***** Предоставленный фрагмент *****

Год от года, покрываясь плесенью, он собирает вокруг себя других лисиц и ворон. Шум и гам. В новой системе ни те, ни другие больше не понимают своих функций и ролей, медленно подсаживаются на измену. Лиса видит в сыре явление разрушительной мощи вороны. «Неужто отсюда вылупится ее гигантский птенец? Не готовит ли она мне на погибель сокола или ястреба?» - думает напуганная до смерти бывшая хищница, когда прогрызает тоннели в сыре, давясь плесенью. Она ищет этого опасного в перспективе зародыша, теряет нюх в поисках желтка. Ворона трясется в своем гнезде, видя, как лисы пытаются избавиться от сыра, – «Они отожрутся этой гадью и повалят корягу, в тени которой я устроилась». Короче говоря, смущению вороны и лисы (одному на двоих) нет предела. Испытывают они и некоторый стыд за свою беспомощность перед этим варварским продуктом свертывания молока, сродни тому стыду, который испытывает медвежонок, не решившийся ограбить улей в дупле слишком высокого и тонкого дерева. Жалкое зрелище.

*****

# Задача
Перепишите дословно весь приведенный выше фрагмент о лисе, вороне и заплесневелом сыре.

***** Листинг данных *****

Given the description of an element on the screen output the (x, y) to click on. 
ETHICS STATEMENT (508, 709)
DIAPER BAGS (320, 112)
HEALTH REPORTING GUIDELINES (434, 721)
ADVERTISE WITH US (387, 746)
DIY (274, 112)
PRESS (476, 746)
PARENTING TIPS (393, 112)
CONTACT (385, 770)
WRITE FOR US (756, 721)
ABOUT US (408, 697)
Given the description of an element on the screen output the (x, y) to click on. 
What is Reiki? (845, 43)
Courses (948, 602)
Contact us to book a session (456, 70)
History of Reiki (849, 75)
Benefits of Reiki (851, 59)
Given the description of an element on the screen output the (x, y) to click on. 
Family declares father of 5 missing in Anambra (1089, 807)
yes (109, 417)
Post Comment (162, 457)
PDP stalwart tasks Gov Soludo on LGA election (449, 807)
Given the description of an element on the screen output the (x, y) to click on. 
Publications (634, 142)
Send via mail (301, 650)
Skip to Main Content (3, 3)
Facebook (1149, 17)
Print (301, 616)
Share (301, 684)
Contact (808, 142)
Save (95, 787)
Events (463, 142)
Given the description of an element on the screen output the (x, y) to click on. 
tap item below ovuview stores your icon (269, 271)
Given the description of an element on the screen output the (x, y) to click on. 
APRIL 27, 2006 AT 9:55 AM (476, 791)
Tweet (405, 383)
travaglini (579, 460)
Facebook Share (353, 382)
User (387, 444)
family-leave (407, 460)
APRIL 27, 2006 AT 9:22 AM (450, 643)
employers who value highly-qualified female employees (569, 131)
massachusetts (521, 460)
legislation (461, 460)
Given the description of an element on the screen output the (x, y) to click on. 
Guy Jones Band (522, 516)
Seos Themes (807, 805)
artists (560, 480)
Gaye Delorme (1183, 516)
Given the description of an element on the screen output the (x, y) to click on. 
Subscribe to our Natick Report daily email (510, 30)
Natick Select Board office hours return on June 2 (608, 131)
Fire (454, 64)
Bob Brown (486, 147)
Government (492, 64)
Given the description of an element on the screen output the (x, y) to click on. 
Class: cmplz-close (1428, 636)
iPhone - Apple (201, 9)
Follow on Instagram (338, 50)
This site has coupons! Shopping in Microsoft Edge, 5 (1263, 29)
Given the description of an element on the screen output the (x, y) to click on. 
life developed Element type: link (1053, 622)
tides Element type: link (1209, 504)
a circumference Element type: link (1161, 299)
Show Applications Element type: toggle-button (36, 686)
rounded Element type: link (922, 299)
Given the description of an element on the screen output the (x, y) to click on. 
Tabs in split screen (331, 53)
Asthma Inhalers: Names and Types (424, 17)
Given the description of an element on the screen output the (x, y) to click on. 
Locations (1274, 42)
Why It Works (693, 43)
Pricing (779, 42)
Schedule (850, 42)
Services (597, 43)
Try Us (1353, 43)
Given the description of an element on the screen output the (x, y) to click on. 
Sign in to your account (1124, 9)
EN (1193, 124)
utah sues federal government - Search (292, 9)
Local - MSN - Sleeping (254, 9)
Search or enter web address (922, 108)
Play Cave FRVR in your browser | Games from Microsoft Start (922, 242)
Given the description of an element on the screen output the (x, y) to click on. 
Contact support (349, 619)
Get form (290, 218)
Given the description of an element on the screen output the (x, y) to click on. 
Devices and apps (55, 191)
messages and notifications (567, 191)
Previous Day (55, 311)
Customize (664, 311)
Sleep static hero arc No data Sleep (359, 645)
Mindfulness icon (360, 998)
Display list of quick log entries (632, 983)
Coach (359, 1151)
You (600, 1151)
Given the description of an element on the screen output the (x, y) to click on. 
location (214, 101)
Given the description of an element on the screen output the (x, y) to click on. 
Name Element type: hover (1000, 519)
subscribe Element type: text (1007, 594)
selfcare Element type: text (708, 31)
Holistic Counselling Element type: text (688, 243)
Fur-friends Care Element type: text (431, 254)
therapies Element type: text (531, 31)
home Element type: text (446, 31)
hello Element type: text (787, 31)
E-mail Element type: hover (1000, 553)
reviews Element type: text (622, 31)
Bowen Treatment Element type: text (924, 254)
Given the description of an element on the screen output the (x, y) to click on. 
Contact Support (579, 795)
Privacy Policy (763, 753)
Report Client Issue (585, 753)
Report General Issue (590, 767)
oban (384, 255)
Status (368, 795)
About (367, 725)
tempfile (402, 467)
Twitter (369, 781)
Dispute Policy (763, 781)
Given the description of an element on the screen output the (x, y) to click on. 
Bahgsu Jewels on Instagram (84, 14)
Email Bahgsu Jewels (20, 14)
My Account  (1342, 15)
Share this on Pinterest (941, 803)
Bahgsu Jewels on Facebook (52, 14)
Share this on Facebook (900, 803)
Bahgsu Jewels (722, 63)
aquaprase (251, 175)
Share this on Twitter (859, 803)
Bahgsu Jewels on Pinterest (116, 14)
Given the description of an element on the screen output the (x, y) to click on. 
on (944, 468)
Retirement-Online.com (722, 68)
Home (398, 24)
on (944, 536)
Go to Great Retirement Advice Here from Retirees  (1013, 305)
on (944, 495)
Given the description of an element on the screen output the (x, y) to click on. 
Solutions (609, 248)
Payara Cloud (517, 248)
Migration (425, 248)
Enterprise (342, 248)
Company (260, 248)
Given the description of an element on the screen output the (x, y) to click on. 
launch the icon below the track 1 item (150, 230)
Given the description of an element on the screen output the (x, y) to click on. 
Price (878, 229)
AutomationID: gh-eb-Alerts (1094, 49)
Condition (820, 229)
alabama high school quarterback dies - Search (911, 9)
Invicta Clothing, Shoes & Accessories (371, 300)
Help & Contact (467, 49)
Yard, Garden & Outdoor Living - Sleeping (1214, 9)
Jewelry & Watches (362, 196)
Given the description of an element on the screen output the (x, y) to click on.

*****

# Результат
Год от года, покрываясь плесенью, он собирает вокруг себя других лисиц и ворон. Шум и гам. В новой системе ни те, ни другие больше не понимают своих функций и ролей, медленно подсаживаются на измену. Лиса видит в сыре явление разрушительной мощи вороны. «Неужто отсюда вылупится ее гигантский птенец? Не готовит ли она мне на погибель сокола или ястреба?» - думает напуганная до смерти бывшая хищница, когда прогрызает тоннели в сыре, давясь плесенью. Она ищет этого опасного в перспективе зародыша, теряет нюх в поисках желтка. Ворона трясется в своем гнезде, видя, как лисы пытаются избавиться от сыра, – «Они отожрутся этой гадью и повалят корягу, в тени которой я устроилась». Короче говоря, смущению вороны и лисы (одному на двоих) нет предела. Испытывают они и некоторый стыд за свою беспомощность перед этим варварским продуктом свертывания молока, сродни тому стыду, который испытывает медвежонок, не решившийся ограбить улей в дупле слишком высокого и тонкого дерева. Жалкое зрелище.